Format each line of the records below as a row in a Markdown table with the columns "Row" and "Line," numbering the rows and leaving out blank lines and pictures.

***** MATERIAL TO PROCESS

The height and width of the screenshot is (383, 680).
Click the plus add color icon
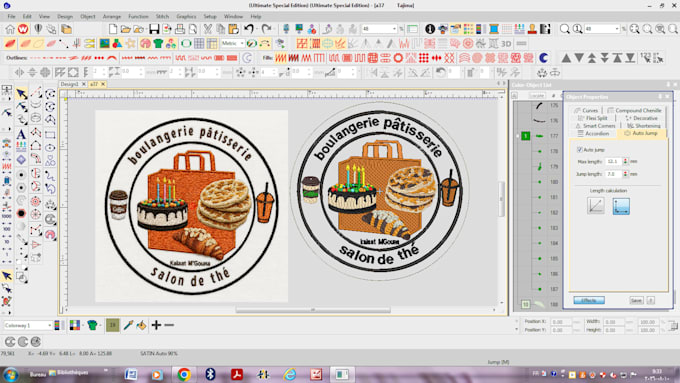pos(157,325)
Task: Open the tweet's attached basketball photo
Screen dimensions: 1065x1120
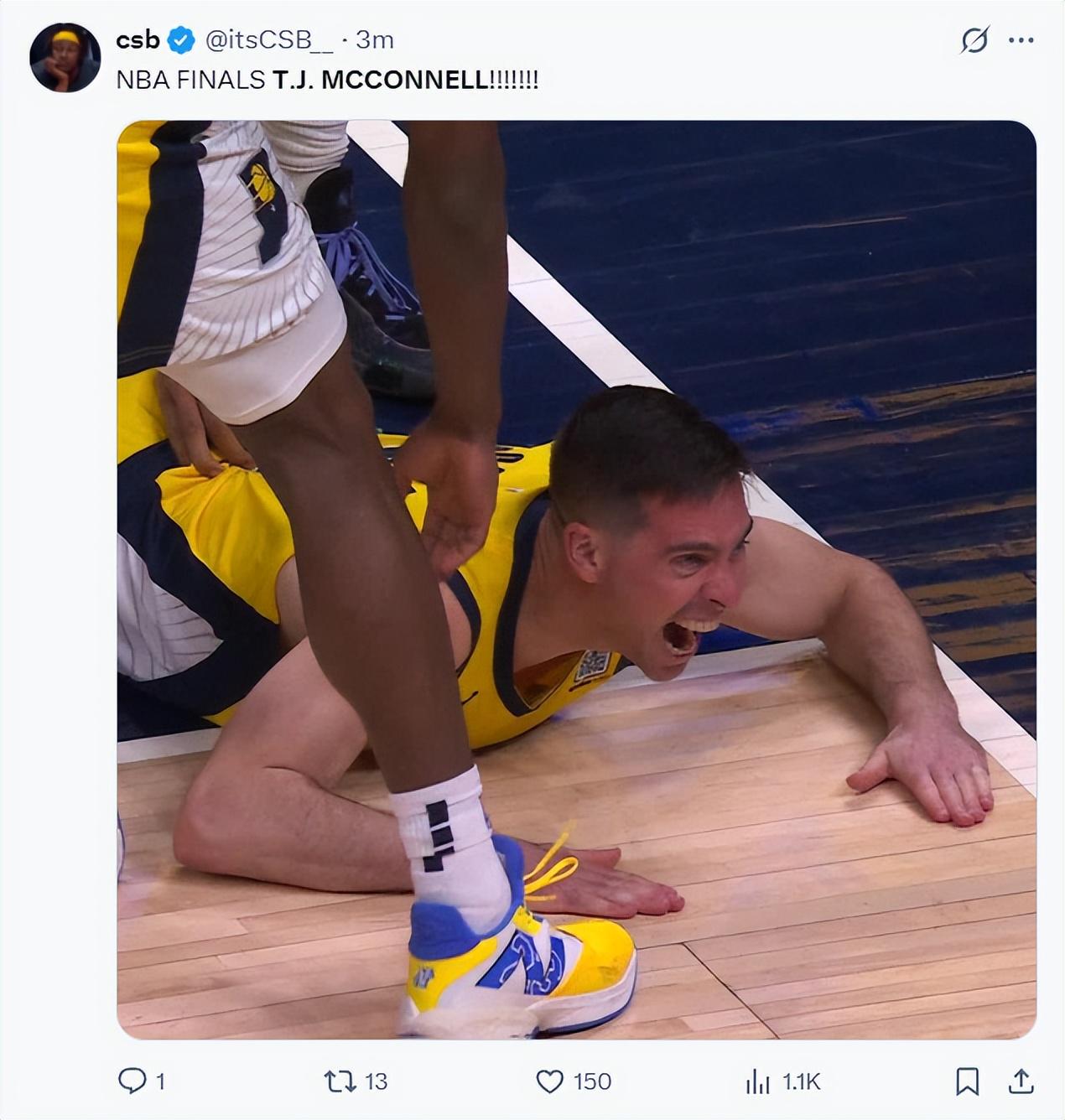Action: point(576,578)
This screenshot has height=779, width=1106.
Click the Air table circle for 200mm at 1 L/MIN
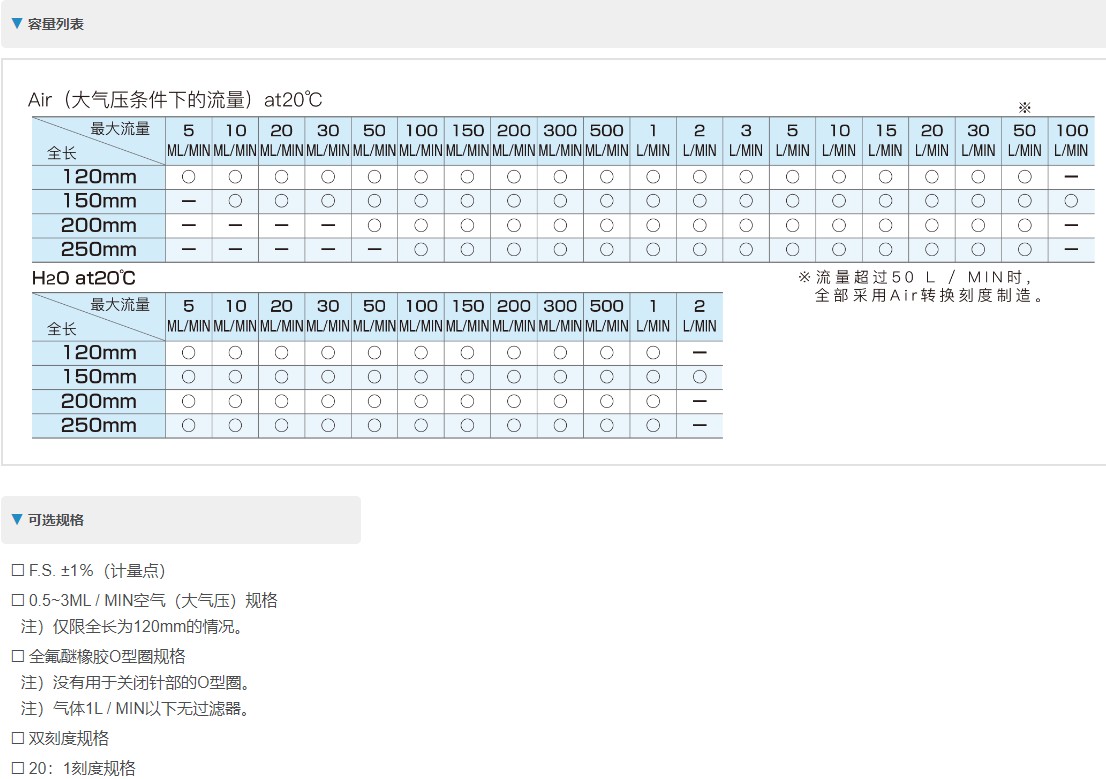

**********

§ **TASK SOLUTION**
| Row | Line |
|---|---|
| 1 | The height and width of the screenshot is (383, 680). |
| 2 | Click the plus add color icon |
| 3 | pos(157,325) |
| 4 | Task: Open the tweet's attached basketball photo |
| 5 | Screen dimensions: 1065x1120 |
| 6 | Action: point(576,578) |
| 7 | This screenshot has height=779, width=1106. |
| 8 | Click the Air table circle for 200mm at 1 L/MIN |